Kinetic Random-Field Nonreciprocal Ising Model

Abstract

We introduce and analyse the kinetic random-field nonreciprocal Ising model, which incorporates bimodal (double-delta) diffusive disorder along with pairwise nonreciprocal interactions between two different species. Using mean-field and effective-field theory, in combination with kinetic Monte Carlo simulations (3D Glauber dynamics), we identify a nonequilibrium tricritical (Bautin) point separating Hopf-type transitions (continuous) from saddle-node-of-limit-cycle (SNLC) transitions (discontinuous). For a weak random field which is less than a critical value, the onset of collective oscillations (the "swap" phase) occurs via a supercritical Hopf bifurcation, whereas for fields greater than the critical value, the transition is first-order (SNLC), exhibiting hysteresis and Binder-cumulant signatures. The finite-size scaling of the susceptibility is consistent with the distinct critical and discontinuous behaviour shown in the Hopf and SNLC regimes, respectively (effective exponents $\approx1.96$ in the Hopf regime and $\approx3.0$ in the SNLC regime). Additionally, in the first-order regime, the swap phase is sustained only above a threshold nonreciprocity, and this threshold increases monotonically with the disorder strength.
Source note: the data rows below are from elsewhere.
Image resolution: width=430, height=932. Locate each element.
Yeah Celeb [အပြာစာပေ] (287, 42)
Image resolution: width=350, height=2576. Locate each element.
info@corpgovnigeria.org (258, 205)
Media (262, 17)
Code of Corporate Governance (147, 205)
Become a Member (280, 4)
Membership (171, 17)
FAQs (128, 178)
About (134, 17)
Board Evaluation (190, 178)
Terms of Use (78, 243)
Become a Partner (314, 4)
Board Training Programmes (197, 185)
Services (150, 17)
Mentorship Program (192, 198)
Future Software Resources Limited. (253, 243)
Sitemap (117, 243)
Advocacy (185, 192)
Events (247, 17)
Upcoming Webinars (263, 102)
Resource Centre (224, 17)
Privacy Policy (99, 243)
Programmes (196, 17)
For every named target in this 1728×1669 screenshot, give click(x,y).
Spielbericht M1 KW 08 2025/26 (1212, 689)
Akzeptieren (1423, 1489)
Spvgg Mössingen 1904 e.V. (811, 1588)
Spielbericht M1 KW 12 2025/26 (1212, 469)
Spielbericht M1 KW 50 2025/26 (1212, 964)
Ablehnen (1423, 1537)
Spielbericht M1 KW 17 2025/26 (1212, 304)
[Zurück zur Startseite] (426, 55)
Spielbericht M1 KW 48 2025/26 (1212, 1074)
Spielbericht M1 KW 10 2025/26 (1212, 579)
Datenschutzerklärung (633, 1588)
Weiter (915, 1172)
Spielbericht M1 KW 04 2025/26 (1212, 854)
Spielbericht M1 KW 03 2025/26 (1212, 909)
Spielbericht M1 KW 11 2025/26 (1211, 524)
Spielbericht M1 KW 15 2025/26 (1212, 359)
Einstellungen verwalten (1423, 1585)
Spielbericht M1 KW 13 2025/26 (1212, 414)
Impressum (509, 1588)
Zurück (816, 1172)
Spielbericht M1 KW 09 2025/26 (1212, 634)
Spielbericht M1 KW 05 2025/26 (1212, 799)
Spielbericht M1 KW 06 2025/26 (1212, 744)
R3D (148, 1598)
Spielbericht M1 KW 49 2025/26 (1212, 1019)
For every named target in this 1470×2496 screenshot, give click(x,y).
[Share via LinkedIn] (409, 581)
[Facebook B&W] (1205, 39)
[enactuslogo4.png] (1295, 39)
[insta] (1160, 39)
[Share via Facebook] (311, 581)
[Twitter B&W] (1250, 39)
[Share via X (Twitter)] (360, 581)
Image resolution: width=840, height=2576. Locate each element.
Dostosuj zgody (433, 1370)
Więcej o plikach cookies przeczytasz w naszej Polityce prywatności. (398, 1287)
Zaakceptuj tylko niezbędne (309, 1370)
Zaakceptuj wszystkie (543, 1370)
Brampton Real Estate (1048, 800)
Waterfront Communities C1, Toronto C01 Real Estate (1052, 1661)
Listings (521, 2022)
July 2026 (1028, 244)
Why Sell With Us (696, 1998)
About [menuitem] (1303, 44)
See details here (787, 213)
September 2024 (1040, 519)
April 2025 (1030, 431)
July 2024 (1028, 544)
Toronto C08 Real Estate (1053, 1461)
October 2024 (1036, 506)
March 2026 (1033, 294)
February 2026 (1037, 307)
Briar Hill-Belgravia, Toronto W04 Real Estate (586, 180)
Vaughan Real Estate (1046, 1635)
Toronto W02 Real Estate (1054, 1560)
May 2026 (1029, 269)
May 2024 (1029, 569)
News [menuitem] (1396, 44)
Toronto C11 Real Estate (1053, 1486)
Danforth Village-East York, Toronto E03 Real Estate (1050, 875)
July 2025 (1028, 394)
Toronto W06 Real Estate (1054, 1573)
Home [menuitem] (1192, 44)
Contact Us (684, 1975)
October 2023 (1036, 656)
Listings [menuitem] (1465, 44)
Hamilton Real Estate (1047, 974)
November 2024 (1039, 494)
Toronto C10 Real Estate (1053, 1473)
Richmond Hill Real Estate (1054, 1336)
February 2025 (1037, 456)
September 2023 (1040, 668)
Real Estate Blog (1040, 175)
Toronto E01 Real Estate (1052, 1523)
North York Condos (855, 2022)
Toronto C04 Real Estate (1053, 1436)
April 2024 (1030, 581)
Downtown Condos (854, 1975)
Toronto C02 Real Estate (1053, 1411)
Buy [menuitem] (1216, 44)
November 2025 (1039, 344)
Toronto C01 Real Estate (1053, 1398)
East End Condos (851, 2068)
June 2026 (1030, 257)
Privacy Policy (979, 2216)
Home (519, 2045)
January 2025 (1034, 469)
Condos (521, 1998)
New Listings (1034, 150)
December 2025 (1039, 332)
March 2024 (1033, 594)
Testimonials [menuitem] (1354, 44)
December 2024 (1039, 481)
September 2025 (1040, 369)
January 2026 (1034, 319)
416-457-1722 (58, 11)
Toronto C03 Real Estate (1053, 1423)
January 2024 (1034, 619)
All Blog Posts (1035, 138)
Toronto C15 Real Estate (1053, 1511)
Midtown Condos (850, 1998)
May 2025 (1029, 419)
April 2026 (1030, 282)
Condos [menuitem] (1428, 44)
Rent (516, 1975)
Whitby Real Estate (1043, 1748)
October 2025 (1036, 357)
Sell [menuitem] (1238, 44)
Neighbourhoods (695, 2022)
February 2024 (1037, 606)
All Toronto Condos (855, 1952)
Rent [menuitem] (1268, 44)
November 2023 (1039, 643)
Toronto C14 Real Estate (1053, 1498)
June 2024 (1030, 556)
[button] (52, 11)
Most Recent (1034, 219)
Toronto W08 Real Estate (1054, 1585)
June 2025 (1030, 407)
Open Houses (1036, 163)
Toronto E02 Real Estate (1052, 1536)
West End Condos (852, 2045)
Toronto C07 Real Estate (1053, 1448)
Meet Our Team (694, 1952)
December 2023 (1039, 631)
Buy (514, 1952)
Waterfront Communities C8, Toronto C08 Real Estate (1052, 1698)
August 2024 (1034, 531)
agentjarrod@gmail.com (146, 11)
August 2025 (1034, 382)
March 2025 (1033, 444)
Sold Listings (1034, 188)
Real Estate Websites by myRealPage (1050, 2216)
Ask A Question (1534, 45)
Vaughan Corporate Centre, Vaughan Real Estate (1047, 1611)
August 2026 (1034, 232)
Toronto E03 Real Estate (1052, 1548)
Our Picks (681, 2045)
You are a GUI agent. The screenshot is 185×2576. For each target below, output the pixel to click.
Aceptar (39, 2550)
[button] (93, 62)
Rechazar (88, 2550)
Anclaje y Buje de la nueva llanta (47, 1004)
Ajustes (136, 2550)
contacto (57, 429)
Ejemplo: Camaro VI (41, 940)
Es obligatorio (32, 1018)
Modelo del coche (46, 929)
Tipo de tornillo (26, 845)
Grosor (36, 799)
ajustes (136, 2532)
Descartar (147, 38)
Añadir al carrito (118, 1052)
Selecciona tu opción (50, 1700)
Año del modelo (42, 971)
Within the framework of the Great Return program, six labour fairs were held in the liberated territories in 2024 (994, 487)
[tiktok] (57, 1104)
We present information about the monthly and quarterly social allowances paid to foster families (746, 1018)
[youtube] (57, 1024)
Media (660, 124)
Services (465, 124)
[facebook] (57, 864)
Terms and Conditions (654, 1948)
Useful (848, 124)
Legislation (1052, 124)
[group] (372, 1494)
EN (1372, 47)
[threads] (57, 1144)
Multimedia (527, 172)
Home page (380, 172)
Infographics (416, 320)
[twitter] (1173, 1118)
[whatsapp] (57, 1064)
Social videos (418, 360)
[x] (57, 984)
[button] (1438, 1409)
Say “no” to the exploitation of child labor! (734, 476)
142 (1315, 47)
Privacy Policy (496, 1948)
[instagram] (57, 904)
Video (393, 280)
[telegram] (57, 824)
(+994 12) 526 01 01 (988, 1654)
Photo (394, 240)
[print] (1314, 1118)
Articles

We further identify a new droplet-induced swap phase in the larger field-strength region, which cycles eight different metastable states. A dynamical free-energy picture rationalises droplet nucleation as the mechanism for these cyclic jumps. Together, these results demonstrate how disorder and nonreciprocity combined generate rich nonequilibrium criticality, with implications for driven and active systems.

Figures (12)

• Figure 1: Representative phase portraits illustrating two regimes: top row, $\tilde{h}<\tilde{h}_c$ (parameters: $\tilde{J}=0.5$ for the disordered fixed point and $\tilde{J}=2.0$ for the swap state, with $\tilde{K}=1$ and $\tilde{h}=0.5$); bottom row, $\tilde{h}>\tilde{h}_c$ (parameters: $\tilde{J}=0.5$ disordered and $\tilde{J}=3.0$ swap, with $\tilde{K}=1$ and $\tilde{h}=1.5$). These panels show that the system crosses from a supercritical Hopf to an SNLC bifurcation as disorder increases past $\tilde{h}_c$. These results are obtained from the mean-field theory.
• Figure 2: Hysteresis of the (a) synchronisation amplitude $R$ and (b) rotation measure $S$ for $\tilde{h}>\tilde{h}_c$ from mean-field theory calculations. Here we fix $\tilde{h} = 1.2$ and $\tilde{K} = 0.3$, for which we observe a clear signature of a discontinuous transition; EFT gives similar trends.
• Figure 3: Dependence of the swap phase on nonreciprocity $\tilde{K}$ and interaction strength $\tilde{J}$: when $\tilde{h}>\tilde{h}_c$, a finite threshold $\tilde{K}_c$ is required to sustain oscillations, and the swap phase vanishes for $\tilde{K}<\tilde{K}_c$ (illustrated for $\tilde{h}=1.5$). The results shown here are obtained within the mean-field approximation.
• Figure 4: Plotted at $\tilde{K}=0.35$. (a) Order parameter $R$ vs $\tilde{J}$ at $L=18$: as the random-field strength $\tilde{h}$ is increased, the onset of the swap phase sharpens, indicating a change from a continuous to a discontinuous transition. (b) Example time-series of the rotation measure $S$ in the coexistence region demonstrating abrupt switches between the disordered and swap phases. $t$ is measured in units of Monte Carlo sweeps (plotted at the first-order phase transition point and $\tilde{h}=2.4$).
• Figure 5: Plotted at $\tilde{K}=0.35$. (a) Binder cumulant $U_{18}$ at $\tilde{h} = 2.0$ below the estimated $\tilde{h}_c$. (b) Binder cumulant $U_{18}$ at $\tilde{h} =2.4$ above the estimated $\tilde{h}_c$: a pronounced dip appears at the point of first-order phase transition.